▶ **WHAT TO WORK ON**
(A) In the commentary on England's World Cup exit, which four players are named as examples of the press treatment?
(B) Carry on the commentary on England's World Cup exit, starting after its last sentence.

▶ **DOCUMENT PASSAGE**
---
I don't know about that, but I certainly feel Friday night in Cape Town was maybe England's Iran.
Time to revisit this, I think. Perhaps not Iran but this tournament certainly SHOULD be their 1978. Travelling on a wave of false optimism, fed by a coach who believed (at least in public) his players were far better than they actually were, a humiliating defeat, one encouraging but ultimately meaningless victory, exiting in the last 16 amid stories of squad disharmony and a press turned feral in calling for the manager's head. It all adds to the Iran/Algeria comparison.
I think it is actually a good thing for England that they were humiliated rather than just beaten. The latter would have allowed them to make Frank Lampard a reverse 21st century Geoff Hurst and add this failure to the long list of others which have (allegedly) been the result of cheating foreigners, dodgy officials and poor managers.
If they don't sit down after this and think long and hard about their position in the pecking order then they never will, thus dooming every future squad to the unrealistic expectations of being potential tournament winners when there is absolutely nothing to back it up.
There is only one way for England to have any chance of winning the World Cup in the foreseeable future and that's the way they did it the last time. Tournament at home, good management, decent players on the whole but with a couple of outstanding ones to call on when it counts.
They might be able to get all of those except the last because there is no one on the horizon and pity any if there were. They'd be subject to the Gazza/Beckham/Rooney/Walcott press treatment and a media gaze that grows more intense each passing year.
As the press rather belatedly seems to have recognised (it took them ten years to realise they didn't have an international goalkeeper worth the name) this is the end of the line for the non-performers. With the exception of Rooney their big name players will be too old come 2014 and in any case the odds against any European country winning in Brazil are high, let alone one with no tournament pedigree.
There is no one coming through the ranks as Trevor Brooking admits. The future is dim. It may even be that in the years ahead people begin to hark back to the 'Golden Age' of Sven-Goran Eriksson when England not only qualified with ease they reached the last eight in three tournaments running - the only England manager to do so since Alf Ramsey!
I hope they just don't opt for the 'blame the manager' option. Capello arrived with a huge reputation and great track record. But, as Marcello Lippi also found out, these don't count for much if the material you have to work with can't be changed through judicious use of the transfer market.
---
[Records from a pointing dataset]

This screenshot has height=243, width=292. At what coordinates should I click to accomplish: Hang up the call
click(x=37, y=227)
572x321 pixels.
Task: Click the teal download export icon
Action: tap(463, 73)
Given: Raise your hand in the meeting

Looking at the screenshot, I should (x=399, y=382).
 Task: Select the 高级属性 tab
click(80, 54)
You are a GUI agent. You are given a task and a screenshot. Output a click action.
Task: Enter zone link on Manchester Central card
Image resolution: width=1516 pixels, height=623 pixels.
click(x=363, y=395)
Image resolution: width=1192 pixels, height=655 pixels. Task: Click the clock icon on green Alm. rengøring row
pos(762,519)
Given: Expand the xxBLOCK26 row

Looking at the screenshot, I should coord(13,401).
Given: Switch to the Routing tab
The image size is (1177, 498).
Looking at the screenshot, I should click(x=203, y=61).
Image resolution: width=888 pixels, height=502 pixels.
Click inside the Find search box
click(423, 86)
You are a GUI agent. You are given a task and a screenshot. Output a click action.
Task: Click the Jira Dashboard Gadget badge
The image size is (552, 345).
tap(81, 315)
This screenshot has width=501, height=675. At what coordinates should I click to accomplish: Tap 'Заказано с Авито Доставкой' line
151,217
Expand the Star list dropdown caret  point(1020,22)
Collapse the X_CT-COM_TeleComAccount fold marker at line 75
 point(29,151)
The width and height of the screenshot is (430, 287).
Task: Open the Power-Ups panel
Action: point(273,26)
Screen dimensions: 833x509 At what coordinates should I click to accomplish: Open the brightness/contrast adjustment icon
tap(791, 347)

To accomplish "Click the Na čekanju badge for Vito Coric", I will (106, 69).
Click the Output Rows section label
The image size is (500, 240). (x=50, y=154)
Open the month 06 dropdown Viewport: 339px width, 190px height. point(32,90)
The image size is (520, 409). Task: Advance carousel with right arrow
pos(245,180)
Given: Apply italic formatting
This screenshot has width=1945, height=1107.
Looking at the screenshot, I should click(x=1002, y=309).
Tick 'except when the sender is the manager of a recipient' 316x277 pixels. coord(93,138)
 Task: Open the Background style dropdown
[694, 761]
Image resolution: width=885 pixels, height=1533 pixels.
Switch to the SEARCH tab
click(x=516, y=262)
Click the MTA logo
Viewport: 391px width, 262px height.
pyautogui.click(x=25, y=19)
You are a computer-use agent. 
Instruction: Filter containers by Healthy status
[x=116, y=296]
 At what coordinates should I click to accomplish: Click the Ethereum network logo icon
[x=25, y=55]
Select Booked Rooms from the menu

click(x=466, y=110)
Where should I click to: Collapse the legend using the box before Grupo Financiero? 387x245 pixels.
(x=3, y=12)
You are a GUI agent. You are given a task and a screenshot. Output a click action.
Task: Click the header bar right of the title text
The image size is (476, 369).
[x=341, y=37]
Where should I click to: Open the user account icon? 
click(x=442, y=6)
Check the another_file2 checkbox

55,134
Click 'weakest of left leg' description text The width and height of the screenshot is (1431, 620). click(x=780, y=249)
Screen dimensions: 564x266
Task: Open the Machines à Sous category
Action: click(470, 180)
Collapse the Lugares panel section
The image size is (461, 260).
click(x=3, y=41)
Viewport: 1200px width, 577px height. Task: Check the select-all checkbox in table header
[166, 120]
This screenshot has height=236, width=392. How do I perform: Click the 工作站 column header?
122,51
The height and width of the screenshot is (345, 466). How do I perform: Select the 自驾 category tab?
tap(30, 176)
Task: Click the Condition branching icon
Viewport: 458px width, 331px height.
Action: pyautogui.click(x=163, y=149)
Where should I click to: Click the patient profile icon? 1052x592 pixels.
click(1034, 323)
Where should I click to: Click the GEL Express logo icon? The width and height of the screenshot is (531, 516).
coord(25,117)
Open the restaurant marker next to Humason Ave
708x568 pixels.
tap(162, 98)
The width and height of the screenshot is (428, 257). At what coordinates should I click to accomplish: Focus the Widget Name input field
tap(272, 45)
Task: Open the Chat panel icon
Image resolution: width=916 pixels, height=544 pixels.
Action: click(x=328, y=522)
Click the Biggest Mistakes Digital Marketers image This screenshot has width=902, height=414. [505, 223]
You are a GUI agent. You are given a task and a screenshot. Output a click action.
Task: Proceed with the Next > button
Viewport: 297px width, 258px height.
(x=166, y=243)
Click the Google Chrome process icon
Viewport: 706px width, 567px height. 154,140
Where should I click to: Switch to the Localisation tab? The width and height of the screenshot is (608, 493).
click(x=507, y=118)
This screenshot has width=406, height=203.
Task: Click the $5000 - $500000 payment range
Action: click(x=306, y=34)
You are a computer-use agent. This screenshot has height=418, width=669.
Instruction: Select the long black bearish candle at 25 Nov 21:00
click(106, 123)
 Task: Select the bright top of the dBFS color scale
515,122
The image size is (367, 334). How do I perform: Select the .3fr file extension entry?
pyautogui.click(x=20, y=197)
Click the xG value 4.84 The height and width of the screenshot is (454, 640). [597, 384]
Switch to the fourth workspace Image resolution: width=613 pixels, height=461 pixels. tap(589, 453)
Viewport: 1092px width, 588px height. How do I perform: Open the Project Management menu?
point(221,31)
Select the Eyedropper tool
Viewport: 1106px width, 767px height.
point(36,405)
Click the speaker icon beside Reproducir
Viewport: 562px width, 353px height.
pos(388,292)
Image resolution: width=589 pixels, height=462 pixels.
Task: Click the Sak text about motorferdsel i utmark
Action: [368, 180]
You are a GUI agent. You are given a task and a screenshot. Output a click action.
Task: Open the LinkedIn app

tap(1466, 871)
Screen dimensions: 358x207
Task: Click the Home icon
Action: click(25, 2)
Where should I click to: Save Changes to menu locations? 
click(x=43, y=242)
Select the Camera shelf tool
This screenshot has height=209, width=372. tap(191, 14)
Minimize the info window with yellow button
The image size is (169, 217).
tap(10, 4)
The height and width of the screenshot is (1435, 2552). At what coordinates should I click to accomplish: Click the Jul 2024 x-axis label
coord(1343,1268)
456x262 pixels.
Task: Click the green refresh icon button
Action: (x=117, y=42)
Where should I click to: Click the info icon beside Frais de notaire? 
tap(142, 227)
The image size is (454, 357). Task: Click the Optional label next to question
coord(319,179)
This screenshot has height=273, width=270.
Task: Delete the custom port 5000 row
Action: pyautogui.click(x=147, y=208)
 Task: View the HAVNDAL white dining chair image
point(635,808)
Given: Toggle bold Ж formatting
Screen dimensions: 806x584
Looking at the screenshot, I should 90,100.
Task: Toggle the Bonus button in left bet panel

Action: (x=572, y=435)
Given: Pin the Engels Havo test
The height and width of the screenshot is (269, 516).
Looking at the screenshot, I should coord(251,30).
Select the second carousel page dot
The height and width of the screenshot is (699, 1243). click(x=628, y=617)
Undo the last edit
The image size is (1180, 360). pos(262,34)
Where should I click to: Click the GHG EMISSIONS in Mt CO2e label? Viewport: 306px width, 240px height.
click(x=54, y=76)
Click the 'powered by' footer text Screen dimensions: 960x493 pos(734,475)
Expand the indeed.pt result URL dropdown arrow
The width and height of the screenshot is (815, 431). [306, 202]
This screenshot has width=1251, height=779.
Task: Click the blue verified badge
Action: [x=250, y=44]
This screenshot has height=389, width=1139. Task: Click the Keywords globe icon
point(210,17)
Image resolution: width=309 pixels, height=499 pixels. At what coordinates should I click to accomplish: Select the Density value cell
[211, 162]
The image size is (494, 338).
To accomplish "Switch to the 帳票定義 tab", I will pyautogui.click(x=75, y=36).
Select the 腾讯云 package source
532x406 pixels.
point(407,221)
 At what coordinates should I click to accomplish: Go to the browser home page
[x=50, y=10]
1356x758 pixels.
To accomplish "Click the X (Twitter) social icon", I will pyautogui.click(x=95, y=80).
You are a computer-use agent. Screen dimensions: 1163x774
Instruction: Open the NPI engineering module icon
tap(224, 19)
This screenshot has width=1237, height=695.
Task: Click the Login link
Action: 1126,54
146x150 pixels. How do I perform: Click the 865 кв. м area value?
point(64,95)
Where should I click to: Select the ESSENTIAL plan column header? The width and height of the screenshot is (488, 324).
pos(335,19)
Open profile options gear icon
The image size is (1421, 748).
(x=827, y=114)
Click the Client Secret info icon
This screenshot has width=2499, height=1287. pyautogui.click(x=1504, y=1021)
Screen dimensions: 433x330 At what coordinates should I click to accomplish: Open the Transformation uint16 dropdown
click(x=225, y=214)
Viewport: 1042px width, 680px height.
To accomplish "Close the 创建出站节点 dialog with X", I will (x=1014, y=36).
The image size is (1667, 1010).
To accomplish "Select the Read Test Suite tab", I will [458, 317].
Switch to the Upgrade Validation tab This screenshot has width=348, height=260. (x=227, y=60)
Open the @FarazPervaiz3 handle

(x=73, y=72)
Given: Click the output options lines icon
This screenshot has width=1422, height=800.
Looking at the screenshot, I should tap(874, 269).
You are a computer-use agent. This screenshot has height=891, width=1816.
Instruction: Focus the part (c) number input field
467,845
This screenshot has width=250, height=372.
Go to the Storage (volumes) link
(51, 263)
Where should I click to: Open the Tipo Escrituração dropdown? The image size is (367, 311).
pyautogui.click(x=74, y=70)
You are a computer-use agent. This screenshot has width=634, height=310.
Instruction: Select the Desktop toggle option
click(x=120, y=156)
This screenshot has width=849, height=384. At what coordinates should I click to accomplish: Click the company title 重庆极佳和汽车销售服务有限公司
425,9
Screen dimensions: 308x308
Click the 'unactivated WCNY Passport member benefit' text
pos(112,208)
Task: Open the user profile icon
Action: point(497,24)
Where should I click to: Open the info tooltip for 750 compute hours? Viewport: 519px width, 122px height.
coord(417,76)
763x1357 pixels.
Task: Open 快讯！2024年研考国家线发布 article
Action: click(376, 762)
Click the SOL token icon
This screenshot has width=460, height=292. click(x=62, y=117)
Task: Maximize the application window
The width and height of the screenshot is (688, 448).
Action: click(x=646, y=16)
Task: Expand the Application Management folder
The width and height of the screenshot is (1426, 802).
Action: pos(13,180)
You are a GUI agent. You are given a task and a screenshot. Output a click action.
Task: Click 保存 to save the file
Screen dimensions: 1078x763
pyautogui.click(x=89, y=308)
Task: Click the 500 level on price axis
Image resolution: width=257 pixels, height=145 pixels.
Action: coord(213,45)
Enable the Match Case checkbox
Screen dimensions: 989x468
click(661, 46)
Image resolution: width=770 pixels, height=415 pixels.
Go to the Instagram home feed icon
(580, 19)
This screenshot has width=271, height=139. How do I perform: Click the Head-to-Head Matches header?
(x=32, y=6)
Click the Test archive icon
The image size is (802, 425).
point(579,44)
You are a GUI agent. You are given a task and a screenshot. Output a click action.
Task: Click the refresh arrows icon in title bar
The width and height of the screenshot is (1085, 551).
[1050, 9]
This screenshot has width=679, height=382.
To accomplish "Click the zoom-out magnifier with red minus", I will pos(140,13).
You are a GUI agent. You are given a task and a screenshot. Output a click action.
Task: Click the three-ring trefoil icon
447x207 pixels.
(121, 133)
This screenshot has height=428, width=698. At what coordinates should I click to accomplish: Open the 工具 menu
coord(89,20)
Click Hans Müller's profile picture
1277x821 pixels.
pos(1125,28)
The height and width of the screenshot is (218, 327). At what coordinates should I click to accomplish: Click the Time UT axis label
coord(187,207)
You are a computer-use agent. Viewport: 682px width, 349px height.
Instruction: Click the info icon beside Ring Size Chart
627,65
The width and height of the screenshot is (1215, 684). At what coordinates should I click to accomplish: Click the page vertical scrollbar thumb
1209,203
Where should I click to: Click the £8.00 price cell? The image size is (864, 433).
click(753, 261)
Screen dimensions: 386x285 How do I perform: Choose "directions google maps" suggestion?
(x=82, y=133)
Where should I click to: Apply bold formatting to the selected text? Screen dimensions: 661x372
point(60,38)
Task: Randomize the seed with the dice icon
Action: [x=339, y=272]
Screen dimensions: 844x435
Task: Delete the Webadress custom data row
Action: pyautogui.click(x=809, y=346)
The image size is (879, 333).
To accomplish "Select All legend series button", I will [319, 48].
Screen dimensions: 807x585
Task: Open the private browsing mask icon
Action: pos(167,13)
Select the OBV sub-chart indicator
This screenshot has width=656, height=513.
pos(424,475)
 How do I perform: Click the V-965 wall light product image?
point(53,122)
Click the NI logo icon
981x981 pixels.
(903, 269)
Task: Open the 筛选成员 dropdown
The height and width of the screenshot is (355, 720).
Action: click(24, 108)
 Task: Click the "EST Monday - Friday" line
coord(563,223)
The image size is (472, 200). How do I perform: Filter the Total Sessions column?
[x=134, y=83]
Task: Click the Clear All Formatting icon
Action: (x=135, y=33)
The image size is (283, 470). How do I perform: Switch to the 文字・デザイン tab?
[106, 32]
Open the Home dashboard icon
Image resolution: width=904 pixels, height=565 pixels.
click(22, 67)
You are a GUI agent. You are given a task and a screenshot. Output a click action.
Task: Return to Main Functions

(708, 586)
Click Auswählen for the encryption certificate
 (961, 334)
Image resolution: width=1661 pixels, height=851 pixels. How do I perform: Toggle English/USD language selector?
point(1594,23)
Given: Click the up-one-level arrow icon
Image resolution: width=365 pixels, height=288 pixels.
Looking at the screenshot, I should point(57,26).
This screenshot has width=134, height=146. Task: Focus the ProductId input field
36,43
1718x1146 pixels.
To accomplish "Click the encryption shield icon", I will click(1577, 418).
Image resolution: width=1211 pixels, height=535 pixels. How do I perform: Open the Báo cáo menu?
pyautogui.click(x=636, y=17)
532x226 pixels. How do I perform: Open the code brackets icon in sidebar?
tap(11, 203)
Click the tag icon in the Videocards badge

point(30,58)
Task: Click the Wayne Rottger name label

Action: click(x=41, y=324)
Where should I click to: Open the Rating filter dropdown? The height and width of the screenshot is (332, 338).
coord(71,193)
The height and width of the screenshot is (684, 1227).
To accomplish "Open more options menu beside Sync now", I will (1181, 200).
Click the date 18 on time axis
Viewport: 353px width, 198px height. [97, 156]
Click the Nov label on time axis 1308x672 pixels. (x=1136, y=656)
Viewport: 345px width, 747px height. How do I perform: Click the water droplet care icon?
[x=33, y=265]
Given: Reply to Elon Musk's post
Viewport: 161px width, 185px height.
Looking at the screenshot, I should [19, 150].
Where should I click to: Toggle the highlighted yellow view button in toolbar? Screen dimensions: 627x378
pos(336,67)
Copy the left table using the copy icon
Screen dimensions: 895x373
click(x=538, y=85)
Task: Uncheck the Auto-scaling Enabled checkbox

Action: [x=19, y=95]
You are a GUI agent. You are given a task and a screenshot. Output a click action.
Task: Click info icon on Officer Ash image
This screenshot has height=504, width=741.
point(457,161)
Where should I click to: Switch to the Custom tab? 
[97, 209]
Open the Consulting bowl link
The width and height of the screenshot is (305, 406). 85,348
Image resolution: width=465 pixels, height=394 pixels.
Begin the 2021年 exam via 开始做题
---
▶ **REPLIES**
(A) Gazza, Beckham, Rooney, Walcott

(B)
Capello though did make mistakes. Not knowing who his best keeper was, chopping and changing in a seeming panic (Carragher is the man to replace Ferdinand/King, no he isn't, yes he is, no he isn't, Heskey must play alongside Rooney, no, throw on Crouch, maybe Defoe, Crouch again, nah, back to Heskey, Milner must play, no, get him off now, Milner must play).
You might not be able to make a silk purse out of a sow's ear but you should at least produce a half-edible pork pie.
Clever bloke though. Not just scrapping the 'sacking' clause of his contract BEFORE the World Cup but his ability to speak and understand perfect English when things are going well yet change to using an interpreter when things go awry, thus giving him more time to prepare his answers (aside - I was told many years ago the best way to cover a poor interview response was to swear loudly into the microphone, thus forcing the reporter to rewind the tape and ask the question again, giving you thirty seconds to prepare a response. Tip: not recommended for live interviews)
I do think there is something to the idea that being cooped up together for weeks on end had an effect. Some countries seem to take to this no problem but as France, not just this time, and Holland, in the past, have shown, having over twenty young men kept in purdah for weeks on end is not ideal. Anyone who has experienced anything similar will tell you the same story - best friends become worst enemies, trivial incidents balloon out of all proportion, frustrations develop, factions emerge. So the idea that the martinet Capello was a refreshing change from the past when away for a few days in qualifiers but a nightmare when stuck with for six weeks seems plausible to me.
That said, other countries seem to cope. Germany, Brazil, Argentina, never seem to be plagued by internal discontent while it never sees to be far away from the French, Dutch & Irish.
Perhaps players from countries with an authoritarian tradition prosper in these circumstances? In any case it must be a difficult job to tell a multi-millionaire in his mid-twenties that. no, he can't go for a pint, a drive or play any sport which might cause injury.
Maintaining focus and discipline for weeks on end is not easy no matter who is in charge or the approach adopted.
So, either Capello struggles on, as Ally McLeod did back in 1978, just one bad defeat away from dismissal. Or England turn to someone new. Names mentioned are Roy Hodgson - good club record and also international one but in his 60s and more likely to steady the ship rather than make real progress. The 'Ron Greenwood' option for the 21st century. Or Harry Redknapp or Sam Allardyce. God help them if either. It would be back to the 'we're English, they don't like it up 'em' mentality in a minute.
Perhaps they could take a leaf out of another country's book and look at an appointment which seemed ridiculous at the time but is working out fine right now - Diego Armando Maradona.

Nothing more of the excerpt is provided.